__Exercise task__:
Copy the listing below without changes from the line with "This screenshot has" to the line with "Action: point(178,170)", and leave out the pictures.

__Given entries__:
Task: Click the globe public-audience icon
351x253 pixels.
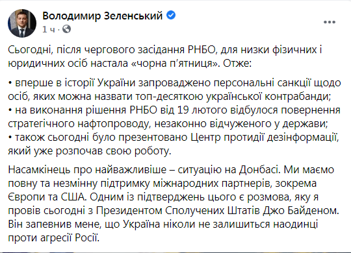Action: (66, 29)
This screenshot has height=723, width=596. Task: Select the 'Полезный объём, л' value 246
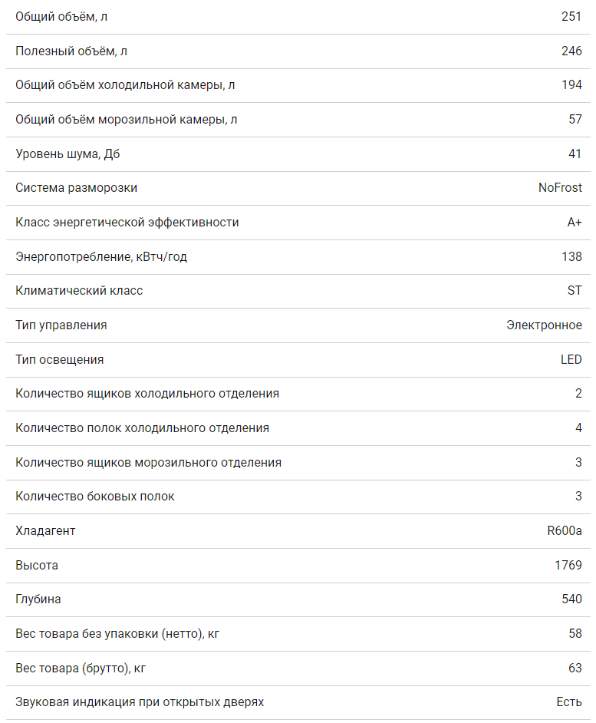[571, 51]
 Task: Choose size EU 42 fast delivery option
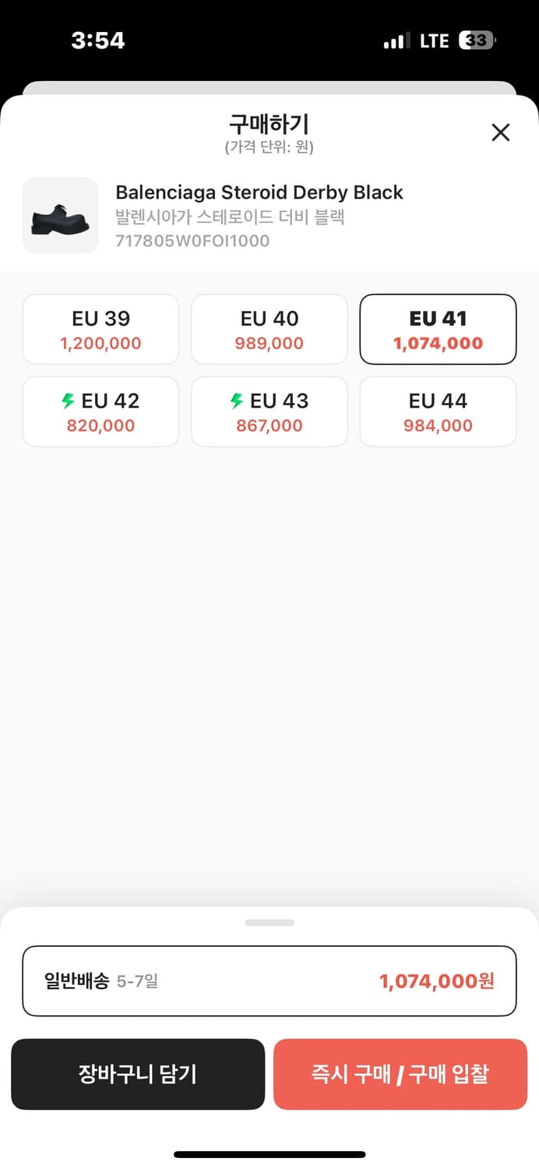100,411
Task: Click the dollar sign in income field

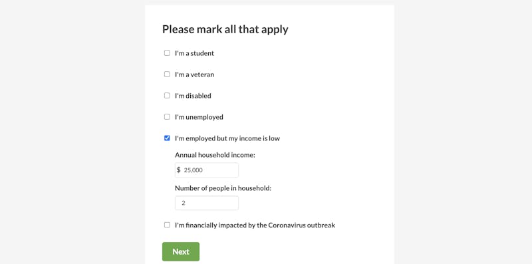Action: point(178,170)
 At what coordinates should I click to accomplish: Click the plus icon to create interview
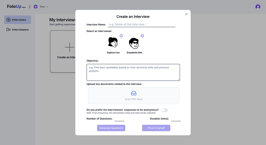pyautogui.click(x=70, y=47)
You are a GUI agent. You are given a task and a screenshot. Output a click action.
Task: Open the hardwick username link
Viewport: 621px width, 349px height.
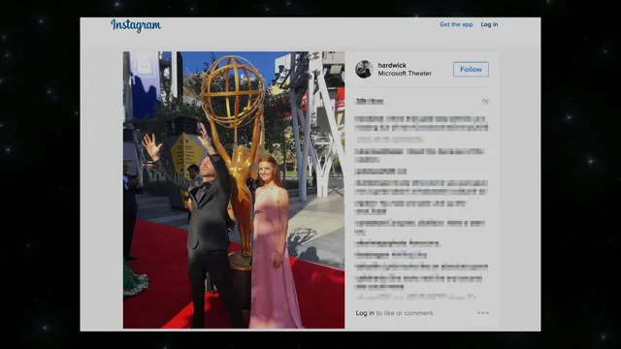[392, 65]
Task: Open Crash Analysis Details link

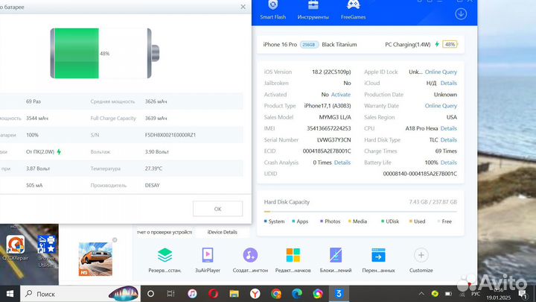Action: tap(342, 162)
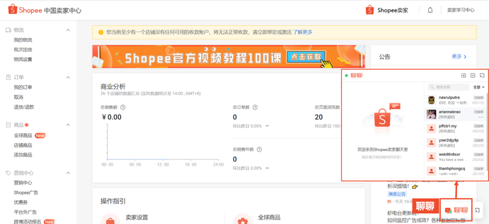Open 我的订单 in sidebar

23,87
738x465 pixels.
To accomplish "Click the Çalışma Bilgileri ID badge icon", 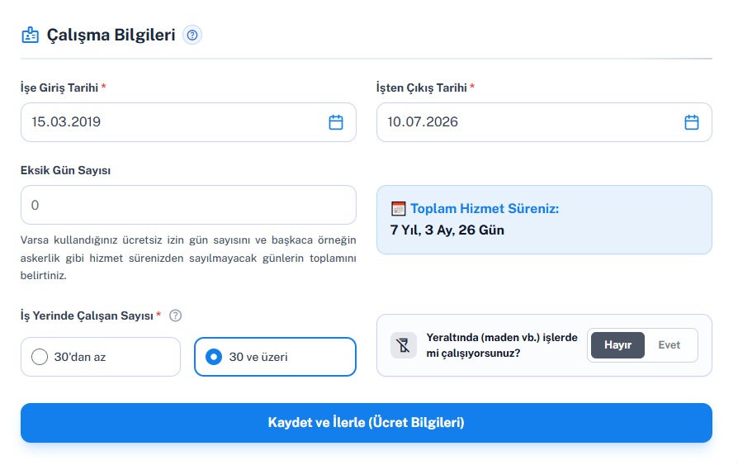I will click(x=30, y=35).
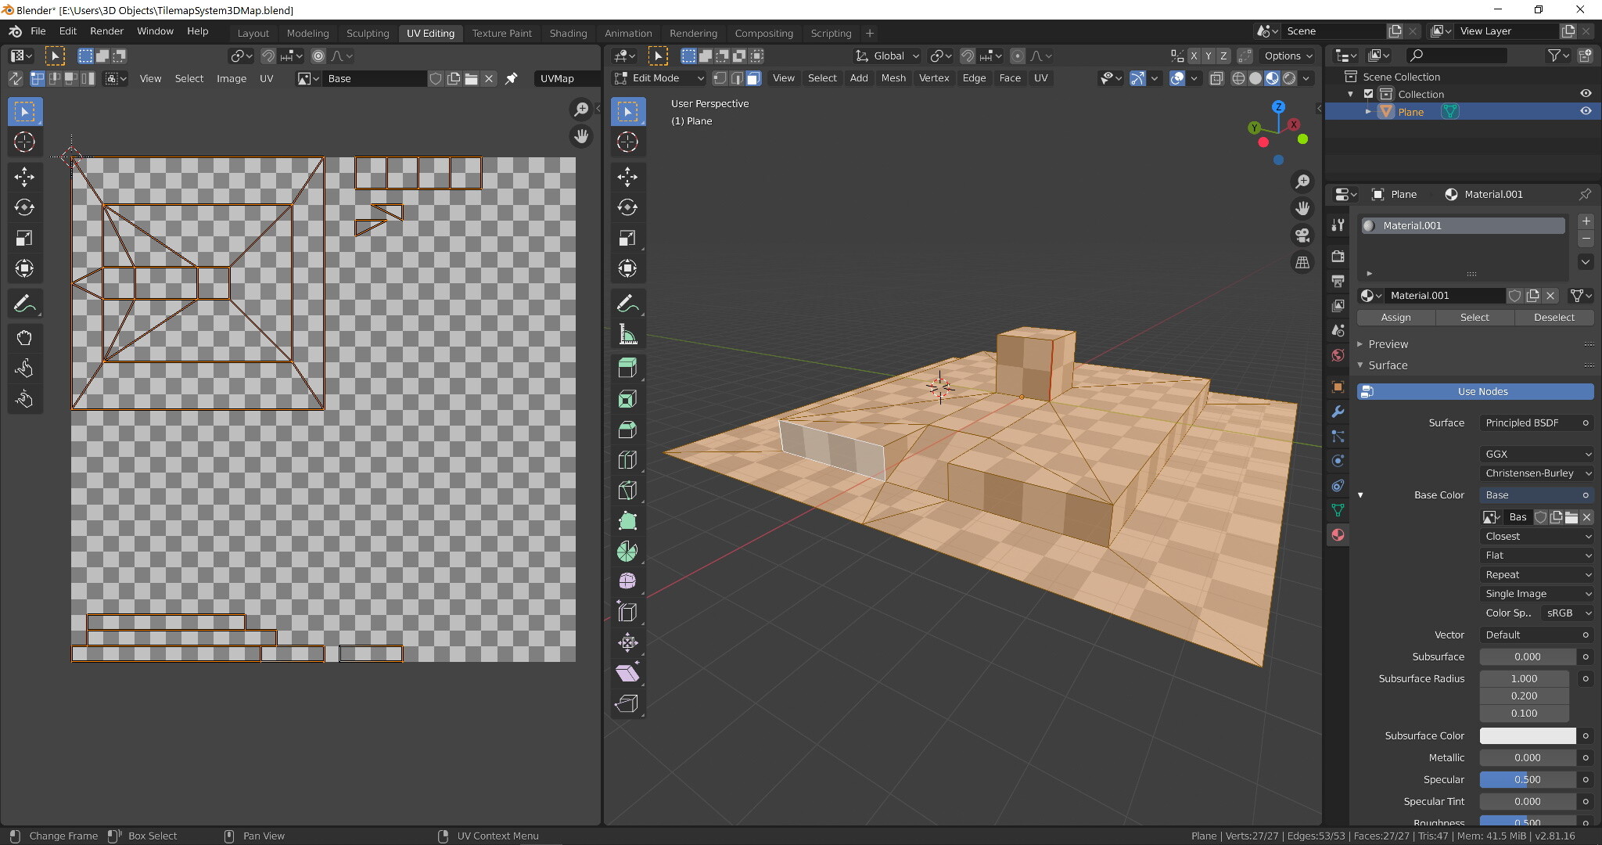1602x845 pixels.
Task: Switch to the Object Data properties tab
Action: (1338, 509)
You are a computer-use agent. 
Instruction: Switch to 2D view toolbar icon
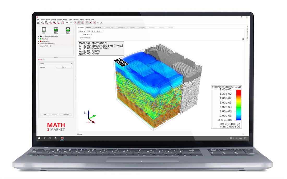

__Response for this exercise__:
This screenshot has height=723, width=596. Task: Select the 'Полезный объём, л' value 246
[571, 51]
 Task: Choose size EU 42 fast delivery option
100,411
Task: Click the dollar sign in income field

Action: point(178,170)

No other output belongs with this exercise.